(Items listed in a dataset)
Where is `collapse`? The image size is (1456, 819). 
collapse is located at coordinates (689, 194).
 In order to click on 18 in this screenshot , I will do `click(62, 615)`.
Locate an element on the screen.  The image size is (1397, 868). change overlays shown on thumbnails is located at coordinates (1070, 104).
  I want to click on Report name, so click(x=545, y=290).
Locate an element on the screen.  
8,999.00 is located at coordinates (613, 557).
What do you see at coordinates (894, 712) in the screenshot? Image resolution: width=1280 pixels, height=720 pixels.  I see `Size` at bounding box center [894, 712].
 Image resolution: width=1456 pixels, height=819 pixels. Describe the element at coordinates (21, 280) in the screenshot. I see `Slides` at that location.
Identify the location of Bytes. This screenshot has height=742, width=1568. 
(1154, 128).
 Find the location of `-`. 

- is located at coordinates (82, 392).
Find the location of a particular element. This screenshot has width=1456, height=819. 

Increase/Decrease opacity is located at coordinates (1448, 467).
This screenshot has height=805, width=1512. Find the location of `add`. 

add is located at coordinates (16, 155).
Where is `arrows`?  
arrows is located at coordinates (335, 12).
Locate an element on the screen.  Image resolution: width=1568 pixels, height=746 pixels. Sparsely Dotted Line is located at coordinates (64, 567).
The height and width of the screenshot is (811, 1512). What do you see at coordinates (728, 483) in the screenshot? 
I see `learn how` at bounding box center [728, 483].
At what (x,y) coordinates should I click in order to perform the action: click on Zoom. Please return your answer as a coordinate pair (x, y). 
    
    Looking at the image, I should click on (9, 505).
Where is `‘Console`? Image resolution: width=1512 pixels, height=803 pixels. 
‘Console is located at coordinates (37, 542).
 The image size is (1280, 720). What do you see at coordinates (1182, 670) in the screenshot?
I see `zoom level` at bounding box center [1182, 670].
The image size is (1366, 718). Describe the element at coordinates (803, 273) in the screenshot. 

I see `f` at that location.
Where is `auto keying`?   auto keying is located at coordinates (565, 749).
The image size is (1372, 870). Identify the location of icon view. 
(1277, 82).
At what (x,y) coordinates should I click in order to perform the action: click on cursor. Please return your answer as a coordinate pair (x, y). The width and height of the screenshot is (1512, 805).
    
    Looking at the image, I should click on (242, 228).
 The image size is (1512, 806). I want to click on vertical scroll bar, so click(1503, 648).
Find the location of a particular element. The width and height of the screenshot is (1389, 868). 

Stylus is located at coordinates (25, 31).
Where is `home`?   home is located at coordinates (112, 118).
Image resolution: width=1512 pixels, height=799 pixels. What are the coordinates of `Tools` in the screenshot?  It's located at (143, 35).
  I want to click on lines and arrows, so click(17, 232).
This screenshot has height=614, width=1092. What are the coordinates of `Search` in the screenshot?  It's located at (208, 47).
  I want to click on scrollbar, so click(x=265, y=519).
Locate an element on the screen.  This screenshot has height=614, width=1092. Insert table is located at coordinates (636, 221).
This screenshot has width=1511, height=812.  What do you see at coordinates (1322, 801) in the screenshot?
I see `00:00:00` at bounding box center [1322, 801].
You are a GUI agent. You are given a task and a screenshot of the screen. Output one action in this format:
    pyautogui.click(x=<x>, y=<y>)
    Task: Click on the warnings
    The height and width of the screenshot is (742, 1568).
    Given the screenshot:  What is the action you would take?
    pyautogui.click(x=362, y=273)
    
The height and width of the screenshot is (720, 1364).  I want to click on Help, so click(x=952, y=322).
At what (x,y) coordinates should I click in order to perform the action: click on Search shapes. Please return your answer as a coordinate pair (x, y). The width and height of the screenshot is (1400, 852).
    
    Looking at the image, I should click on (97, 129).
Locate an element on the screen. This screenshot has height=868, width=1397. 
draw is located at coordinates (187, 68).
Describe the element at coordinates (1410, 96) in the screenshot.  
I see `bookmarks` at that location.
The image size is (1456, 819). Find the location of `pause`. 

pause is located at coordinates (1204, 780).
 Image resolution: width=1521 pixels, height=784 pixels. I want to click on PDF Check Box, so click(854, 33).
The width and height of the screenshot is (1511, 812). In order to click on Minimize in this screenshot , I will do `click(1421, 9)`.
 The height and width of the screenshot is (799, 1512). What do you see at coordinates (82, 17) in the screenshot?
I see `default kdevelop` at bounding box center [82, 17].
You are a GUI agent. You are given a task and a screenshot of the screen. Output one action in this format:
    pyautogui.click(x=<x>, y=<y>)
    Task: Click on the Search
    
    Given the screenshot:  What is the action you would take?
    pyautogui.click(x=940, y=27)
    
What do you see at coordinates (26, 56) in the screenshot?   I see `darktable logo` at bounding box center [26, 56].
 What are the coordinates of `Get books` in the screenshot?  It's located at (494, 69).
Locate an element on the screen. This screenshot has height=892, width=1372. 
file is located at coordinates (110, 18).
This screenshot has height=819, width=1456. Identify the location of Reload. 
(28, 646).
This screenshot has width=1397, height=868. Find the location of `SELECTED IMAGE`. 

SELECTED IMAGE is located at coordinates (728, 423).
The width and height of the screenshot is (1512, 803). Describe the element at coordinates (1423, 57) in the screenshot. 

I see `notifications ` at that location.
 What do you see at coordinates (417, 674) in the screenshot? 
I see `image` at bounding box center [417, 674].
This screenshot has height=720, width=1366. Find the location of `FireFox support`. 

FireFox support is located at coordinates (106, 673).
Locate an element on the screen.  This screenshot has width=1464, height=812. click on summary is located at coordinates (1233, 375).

Given task: Rewrite all of the items above, changing "Find the location of" to "Determine the position of" and leaving everything else the same.

The answer:
Where is `collapse`? The image size is (1456, 819). 
collapse is located at coordinates (689, 194).
 In order to click on 18 in this screenshot , I will do `click(62, 615)`.
Locate an element on the screen.  The image size is (1397, 868). change overlays shown on thumbnails is located at coordinates (1070, 104).
  I want to click on Report name, so click(x=545, y=290).
Locate an element on the screen.  
8,999.00 is located at coordinates (613, 557).
What do you see at coordinates (894, 712) in the screenshot? Image resolution: width=1280 pixels, height=720 pixels.  I see `Size` at bounding box center [894, 712].
 Image resolution: width=1456 pixels, height=819 pixels. Describe the element at coordinates (21, 280) in the screenshot. I see `Slides` at that location.
Identify the location of Bytes. This screenshot has height=742, width=1568. 
(1154, 128).
 Determine the position of `-`. 

- is located at coordinates (82, 392).
Determine the position of a particular element. This screenshot has width=1456, height=819. 

Increase/Decrease opacity is located at coordinates (1448, 467).
This screenshot has height=805, width=1512. Determine the position of `add`. 

add is located at coordinates (16, 155).
Where is `arrows`?  
arrows is located at coordinates (335, 12).
Locate an element on the screen.  Image resolution: width=1568 pixels, height=746 pixels. Sparsely Dotted Line is located at coordinates (64, 567).
The height and width of the screenshot is (811, 1512). What do you see at coordinates (728, 483) in the screenshot? 
I see `learn how` at bounding box center [728, 483].
At what (x,y) coordinates should I click in order to perform the action: click on Zoom. Please return your answer as a coordinate pair (x, y). 
    
    Looking at the image, I should click on (9, 505).
Where is `‘Console`? Image resolution: width=1512 pixels, height=803 pixels. 
‘Console is located at coordinates (37, 542).
 The image size is (1280, 720). What do you see at coordinates (1182, 670) in the screenshot?
I see `zoom level` at bounding box center [1182, 670].
The image size is (1366, 718). Describe the element at coordinates (803, 273) in the screenshot. 

I see `f` at that location.
Where is `auto keying`?   auto keying is located at coordinates (565, 749).
The image size is (1372, 870). Identify the location of icon view. 
(1277, 82).
At what (x,y) coordinates should I click in order to perform the action: click on cursor. Please return your answer as a coordinate pair (x, y). The width and height of the screenshot is (1512, 805).
    
    Looking at the image, I should click on (242, 228).
 The image size is (1512, 806). I want to click on vertical scroll bar, so click(1503, 648).
Determine the position of a particular element. The width and height of the screenshot is (1389, 868). 

Stylus is located at coordinates (25, 31).
Where is `home`?   home is located at coordinates (112, 118).
Image resolution: width=1512 pixels, height=799 pixels. What are the coordinates of `Tools` in the screenshot?  It's located at (143, 35).
  I want to click on lines and arrows, so click(17, 232).
This screenshot has height=614, width=1092. What are the coordinates of `Search` in the screenshot?  It's located at (208, 47).
  I want to click on scrollbar, so click(x=265, y=519).
Locate an element on the screen.  This screenshot has height=614, width=1092. Insert table is located at coordinates (636, 221).
This screenshot has width=1511, height=812.  What do you see at coordinates (1322, 801) in the screenshot?
I see `00:00:00` at bounding box center [1322, 801].
You are a GUI agent. You are given a task and a screenshot of the screen. Output one action in this format:
    pyautogui.click(x=<x>, y=<y>)
    Task: Click on the warnings
    The height and width of the screenshot is (742, 1568).
    Given the screenshot:  What is the action you would take?
    pyautogui.click(x=362, y=273)
    
The height and width of the screenshot is (720, 1364).  I want to click on Help, so click(x=952, y=322).
At what (x,y) coordinates should I click in order to perform the action: click on Search shapes. Please return your answer as a coordinate pair (x, y). The width and height of the screenshot is (1400, 852).
    
    Looking at the image, I should click on (97, 129).
Locate an element on the screen. This screenshot has height=868, width=1397. 
draw is located at coordinates (187, 68).
Describe the element at coordinates (1410, 96) in the screenshot.  
I see `bookmarks` at that location.
The image size is (1456, 819). Determine the position of `pause`. 

pause is located at coordinates (1204, 780).
 Image resolution: width=1521 pixels, height=784 pixels. I want to click on PDF Check Box, so click(854, 33).
The width and height of the screenshot is (1511, 812). In order to click on Minimize in this screenshot , I will do `click(1421, 9)`.
 The height and width of the screenshot is (799, 1512). What do you see at coordinates (82, 17) in the screenshot?
I see `default kdevelop` at bounding box center [82, 17].
You are a GUI agent. You are given a task and a screenshot of the screen. Output one action in this format:
    pyautogui.click(x=<x>, y=<y>)
    Task: Click on the Search
    
    Given the screenshot:  What is the action you would take?
    pyautogui.click(x=940, y=27)
    
What do you see at coordinates (26, 56) in the screenshot?   I see `darktable logo` at bounding box center [26, 56].
 What are the coordinates of `Get books` in the screenshot?  It's located at (494, 69).
Locate an element on the screen. This screenshot has height=892, width=1372. 
file is located at coordinates (110, 18).
This screenshot has height=819, width=1456. Identify the location of Reload. 
(28, 646).
This screenshot has width=1397, height=868. Determine the position of `SELECTED IMAGE`. 

SELECTED IMAGE is located at coordinates (728, 423).
The width and height of the screenshot is (1512, 803). Describe the element at coordinates (1423, 57) in the screenshot. 

I see `notifications ` at that location.
 What do you see at coordinates (417, 674) in the screenshot? 
I see `image` at bounding box center [417, 674].
This screenshot has height=720, width=1366. Determine the position of `FireFox support`. 

FireFox support is located at coordinates (106, 673).
Locate an element on the screen.  This screenshot has width=1464, height=812. click on summary is located at coordinates (1233, 375).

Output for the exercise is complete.